Question

Drift speed of electrons, when 1.5 A of current flows in a copper wire of cross section $5\; mm^2$, is $v$. If the electron density in copper is $9\times 10^{28}/m^3$ the value of $v$ in mm/s is close to (Take charge of electron to be $=1.6\times 10^{-19}C$)
A.)0.2
B.)3
C.)2
D.)0.02

Answer 1

Hint: This question can be solved, if we use the formula for drift velocity as the value of other parameters have already been given. But we need to keep in mind to convert the given units into SI systems.

Formula used:
Drift velocity, $v_d=\dfrac{I}{nqA}$.

Complete step by step solution:
When a particle is placed in an electric field, the average velocity attained by it due to the presence of the field is known as the drift velocity. Since, in a conductor, there are so many free charges, the drift velocity is comparably very small.

So, when a current is passed through a wire of cross-sectional area A of a conductor having a charge density $n$, and if each carrier will have a charge on it as q, then the drift velocity, $v_d$ of the carriers is given by.

$v_d=\dfrac{I}{nqA}$.

Now, according to the question current, I = 1.5 A, area of cross-section of the wire, A $=5\; mm^2 =5\times 10^{-6}\; m^2$, electron density $n=9\times 10^{28}/m^3$ and charge of each electron, $q=1.6\times 10^{-19}V$.

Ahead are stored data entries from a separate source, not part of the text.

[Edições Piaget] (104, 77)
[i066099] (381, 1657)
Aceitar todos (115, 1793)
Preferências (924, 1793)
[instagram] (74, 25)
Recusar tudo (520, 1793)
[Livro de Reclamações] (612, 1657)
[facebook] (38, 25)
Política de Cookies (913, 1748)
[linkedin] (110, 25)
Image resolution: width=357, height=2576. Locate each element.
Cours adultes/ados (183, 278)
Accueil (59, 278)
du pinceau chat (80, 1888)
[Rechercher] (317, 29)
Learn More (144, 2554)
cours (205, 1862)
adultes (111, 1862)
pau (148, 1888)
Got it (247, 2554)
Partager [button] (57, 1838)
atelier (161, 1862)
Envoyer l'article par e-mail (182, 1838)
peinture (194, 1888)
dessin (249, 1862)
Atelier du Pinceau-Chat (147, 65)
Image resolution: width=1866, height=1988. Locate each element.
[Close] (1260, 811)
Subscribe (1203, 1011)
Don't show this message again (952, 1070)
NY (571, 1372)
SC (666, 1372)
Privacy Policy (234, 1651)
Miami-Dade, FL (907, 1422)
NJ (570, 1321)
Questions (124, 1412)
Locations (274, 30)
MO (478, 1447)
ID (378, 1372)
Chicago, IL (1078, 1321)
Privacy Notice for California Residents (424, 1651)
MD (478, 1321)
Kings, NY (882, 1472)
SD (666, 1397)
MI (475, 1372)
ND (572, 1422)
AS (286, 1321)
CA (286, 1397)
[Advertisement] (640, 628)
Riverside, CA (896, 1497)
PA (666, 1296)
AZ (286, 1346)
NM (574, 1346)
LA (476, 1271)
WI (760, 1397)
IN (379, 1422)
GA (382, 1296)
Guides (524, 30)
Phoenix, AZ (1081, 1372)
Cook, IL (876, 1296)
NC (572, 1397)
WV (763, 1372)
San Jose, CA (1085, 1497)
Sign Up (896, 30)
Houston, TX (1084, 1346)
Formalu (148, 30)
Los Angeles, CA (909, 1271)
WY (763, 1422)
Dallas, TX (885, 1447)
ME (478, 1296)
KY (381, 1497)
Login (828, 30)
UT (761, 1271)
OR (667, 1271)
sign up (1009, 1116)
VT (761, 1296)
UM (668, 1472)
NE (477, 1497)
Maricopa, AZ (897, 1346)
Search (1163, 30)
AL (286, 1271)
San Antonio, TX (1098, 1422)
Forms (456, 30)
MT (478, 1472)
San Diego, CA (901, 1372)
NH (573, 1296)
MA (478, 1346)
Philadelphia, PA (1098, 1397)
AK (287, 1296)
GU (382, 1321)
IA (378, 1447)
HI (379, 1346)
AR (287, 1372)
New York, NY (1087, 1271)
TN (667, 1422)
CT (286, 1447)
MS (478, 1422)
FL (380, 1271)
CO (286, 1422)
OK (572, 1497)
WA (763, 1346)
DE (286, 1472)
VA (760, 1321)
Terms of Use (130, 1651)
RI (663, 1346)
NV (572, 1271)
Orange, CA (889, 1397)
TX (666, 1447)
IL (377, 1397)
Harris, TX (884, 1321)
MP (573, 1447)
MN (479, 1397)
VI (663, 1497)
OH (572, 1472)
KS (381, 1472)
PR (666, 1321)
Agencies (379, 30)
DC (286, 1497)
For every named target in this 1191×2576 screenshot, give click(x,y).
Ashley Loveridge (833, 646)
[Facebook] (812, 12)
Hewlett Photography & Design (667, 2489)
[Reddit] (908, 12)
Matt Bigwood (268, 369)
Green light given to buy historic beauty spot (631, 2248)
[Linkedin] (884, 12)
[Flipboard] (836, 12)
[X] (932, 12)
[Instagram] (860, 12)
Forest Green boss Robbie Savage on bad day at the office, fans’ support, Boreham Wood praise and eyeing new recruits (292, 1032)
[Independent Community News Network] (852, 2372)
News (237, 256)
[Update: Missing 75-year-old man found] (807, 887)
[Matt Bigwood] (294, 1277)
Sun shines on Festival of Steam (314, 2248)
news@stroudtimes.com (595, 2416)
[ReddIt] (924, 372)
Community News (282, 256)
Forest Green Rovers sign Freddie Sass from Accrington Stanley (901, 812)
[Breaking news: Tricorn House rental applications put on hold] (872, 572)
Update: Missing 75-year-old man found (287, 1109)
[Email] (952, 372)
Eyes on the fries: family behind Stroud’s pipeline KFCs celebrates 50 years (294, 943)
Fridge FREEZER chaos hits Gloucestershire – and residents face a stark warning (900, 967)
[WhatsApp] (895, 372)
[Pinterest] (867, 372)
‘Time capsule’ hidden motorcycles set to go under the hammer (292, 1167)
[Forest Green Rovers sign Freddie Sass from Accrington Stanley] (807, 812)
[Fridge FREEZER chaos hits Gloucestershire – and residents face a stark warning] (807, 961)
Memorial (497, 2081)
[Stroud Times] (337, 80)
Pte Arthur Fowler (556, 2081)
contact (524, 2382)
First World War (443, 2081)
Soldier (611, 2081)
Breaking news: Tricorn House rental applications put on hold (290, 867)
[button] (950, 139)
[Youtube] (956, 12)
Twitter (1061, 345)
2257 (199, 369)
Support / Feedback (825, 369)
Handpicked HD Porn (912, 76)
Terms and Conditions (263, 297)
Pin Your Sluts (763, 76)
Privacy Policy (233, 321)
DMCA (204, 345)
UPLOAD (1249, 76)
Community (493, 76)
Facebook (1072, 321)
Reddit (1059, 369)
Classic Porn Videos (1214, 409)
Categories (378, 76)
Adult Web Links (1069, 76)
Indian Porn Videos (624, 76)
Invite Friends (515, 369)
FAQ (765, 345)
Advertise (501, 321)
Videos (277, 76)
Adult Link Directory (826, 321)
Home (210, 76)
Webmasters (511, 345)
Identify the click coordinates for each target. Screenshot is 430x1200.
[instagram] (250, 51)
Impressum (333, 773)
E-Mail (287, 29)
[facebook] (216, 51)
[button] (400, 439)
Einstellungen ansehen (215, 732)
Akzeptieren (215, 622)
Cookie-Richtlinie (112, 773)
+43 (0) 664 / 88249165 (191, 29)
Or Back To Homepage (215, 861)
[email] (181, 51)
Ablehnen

Thus, drift velocity, $v=\dfrac{1.5}{9\times 10^{28}\times 5\times 10^{-6}\times 1.6\times 10^{-19}}=0.02\times 10^{-3}\; m/s = 0.02\; mm/s$

Hence, option d is the correct answer.

Note: The unit conversion should be done to bring them into the SI system. The electric field generated is due to the flow of current through the wire. Without the presence of an electric field, the electrons move randomly inside a conductor and at fermi velocity and these random movements result in a zero-average velocity. The application of electric field provides a common direction to the electrons and thus average velocity turns to drift velocity.